Segment Start: Text block
Obama's right-hand man dragged in to trial of disgraced governor

Click to follow
The Independent US

The citizens of Chicago are hunkering down for a courtroom spectacular with a cast that will include an impeached former governor with big hair and an even bigger ego as well as the chief of staff of a sitting United States President. Proceedings are expected by turns to be tense and tawdry and will last all summer.

This is the corruption trial of Rod Blagojevich who was impeached by Illinois' state legislature following his arrest on corruption charges in December 2008. The case opened with the start of jury selection yesterday just hours after lawyers confirmed that Rahm Emanuel, chief of staff to President Barack Obama, had been subpoenaed potentially to testify; so too Valerie Jarrett, another top aide in the White House. Both are Illinois natives.

They have seen this before in the Windy City. It has only been four years since Mr Blagojevich's predecessor in the governor's mansion, George Ryan, a Republican, was convicted of misusing his office to fatten his pockets. But this time, the pain is for the Democrats and the timing is bad. The mid-term elections are fast approaching and The President's party is trying to cling on to top offices in the state, the governorship included.
Segment End: Text block
Segment Start: Stored data
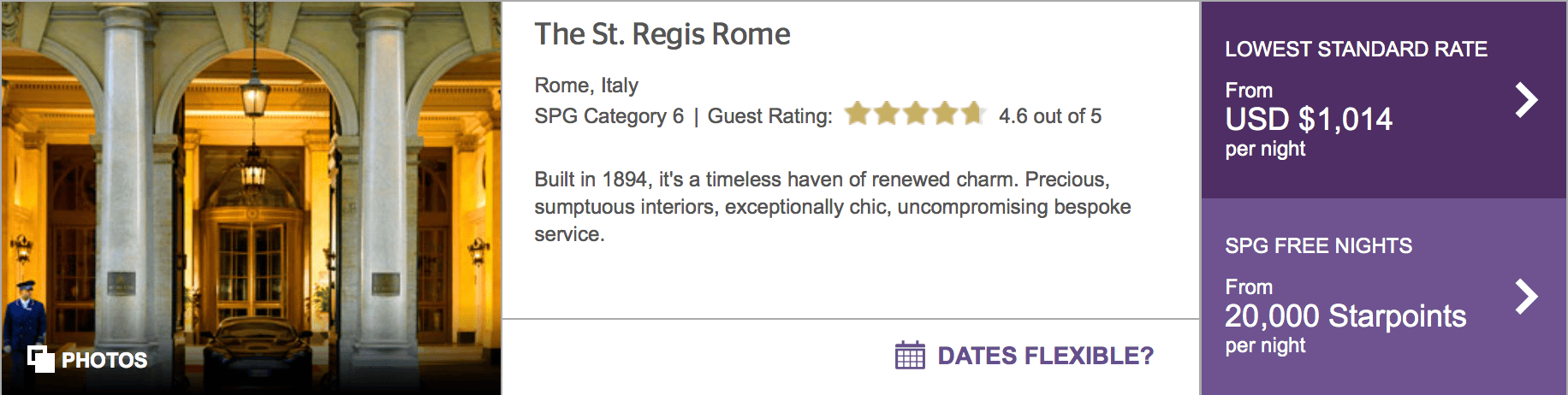Click the chevron arrow in SPG Free Nights
1568x395 pixels.
point(1526,297)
Segment End: Stored data
- _Assignment 1_:
Answer these questions from the article on the Blagojevich trial:
(a) In what month and year was Rod Blagojevich arrested on corruption charges?
(b) Besides Rahm Emanuel, which White House aide was subpoenaed?
(c) Who preceded Blagojevich as governor, and what was his party?
- _Assignment 2_:
Repeat the part of the article on the Blagojevich trial starting with "They have seen" and going on through "the governorship included.".

- _Reply 1_:
(a) December 2008
(b) Valerie Jarrett
(c) George Ryan, a Republican

- _Reply 2_:
They have seen this before in the Windy City. It has only been four years since Mr Blagojevich's predecessor in the governor's mansion, George Ryan, a Republican, was convicted of misusing his office to fatten his pockets. But this time, the pain is for the Democrats and the timing is bad. The mid-term elections are fast approaching and The President's party is trying to cling on to top offices in the state, the governorship included.